Vespasian - 9 months ago 109

R Question

currently I'm using the build in function dist to calculate my distance matrix in R.

`dist(featureVector,method="manhattan")`

This is currently the bottlneck of the application and therefore the idea was to parallize this task(conceptually this should be possible)

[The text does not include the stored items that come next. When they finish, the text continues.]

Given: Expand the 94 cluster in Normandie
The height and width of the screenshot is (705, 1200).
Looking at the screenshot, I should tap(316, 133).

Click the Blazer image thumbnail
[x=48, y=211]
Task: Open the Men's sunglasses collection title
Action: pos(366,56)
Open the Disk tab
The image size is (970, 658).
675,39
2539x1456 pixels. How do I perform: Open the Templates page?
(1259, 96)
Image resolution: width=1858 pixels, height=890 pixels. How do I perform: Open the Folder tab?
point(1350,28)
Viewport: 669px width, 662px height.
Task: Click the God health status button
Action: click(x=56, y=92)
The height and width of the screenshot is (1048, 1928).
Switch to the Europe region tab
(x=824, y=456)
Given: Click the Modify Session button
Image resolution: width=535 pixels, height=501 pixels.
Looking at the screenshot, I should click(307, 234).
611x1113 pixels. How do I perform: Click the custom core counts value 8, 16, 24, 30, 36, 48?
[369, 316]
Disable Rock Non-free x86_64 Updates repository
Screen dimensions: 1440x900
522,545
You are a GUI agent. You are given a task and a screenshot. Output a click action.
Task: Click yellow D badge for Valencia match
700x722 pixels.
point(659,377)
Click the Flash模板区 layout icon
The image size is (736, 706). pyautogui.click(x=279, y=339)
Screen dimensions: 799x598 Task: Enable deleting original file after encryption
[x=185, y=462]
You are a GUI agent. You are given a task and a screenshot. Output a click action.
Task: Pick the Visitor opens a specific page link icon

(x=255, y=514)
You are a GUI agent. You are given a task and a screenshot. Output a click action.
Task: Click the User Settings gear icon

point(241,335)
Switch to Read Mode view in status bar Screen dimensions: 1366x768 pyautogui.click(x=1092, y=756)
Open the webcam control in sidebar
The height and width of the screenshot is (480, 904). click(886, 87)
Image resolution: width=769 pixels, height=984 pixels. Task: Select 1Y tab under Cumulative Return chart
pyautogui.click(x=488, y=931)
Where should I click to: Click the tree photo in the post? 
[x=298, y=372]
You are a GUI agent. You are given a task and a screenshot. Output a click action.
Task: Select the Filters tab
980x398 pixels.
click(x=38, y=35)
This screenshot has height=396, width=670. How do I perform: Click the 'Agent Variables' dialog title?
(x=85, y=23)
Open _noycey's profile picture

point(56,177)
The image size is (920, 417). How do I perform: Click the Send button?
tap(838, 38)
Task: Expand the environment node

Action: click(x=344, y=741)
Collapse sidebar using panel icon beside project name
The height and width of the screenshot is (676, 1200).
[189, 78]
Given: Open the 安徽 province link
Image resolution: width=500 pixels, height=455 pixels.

Searching google and this forum did not succeed.

Does anybody has an idea?

Answer

Here's the structure for one route you could go. It is not faster than just using the `dist()`

function, instead taking many times longer. It does process in parallel, but even if the computation time were reduced to zero, the time to start up the function and export the variables to the cluster would probably be longer than just using `dist()`

```
library(parallel)
vec.array <- matrix(rnorm(2000 * 100), nrow = 2000, ncol = 100)
TaxiDistFun <- function(one.vec, whole.matrix) {
diff.matrix <- t(t(whole.matrix) - one.vec)
this.row <- apply(diff.matrix, 1, function(x) sum(abs(x)))
return(this.row)
}
cl <- makeCluster(detectCores())
clusterExport(cl, list("vec.array", "TaxiDistFun"))
system.time(dist.array <- parRapply(cl, vec.array,
function(x) TaxiDistFun(x, vec.array)))
stopCluster(cl)
dim(dist.array) <- c(2000, 2000)
```

Source (Stackoverflow)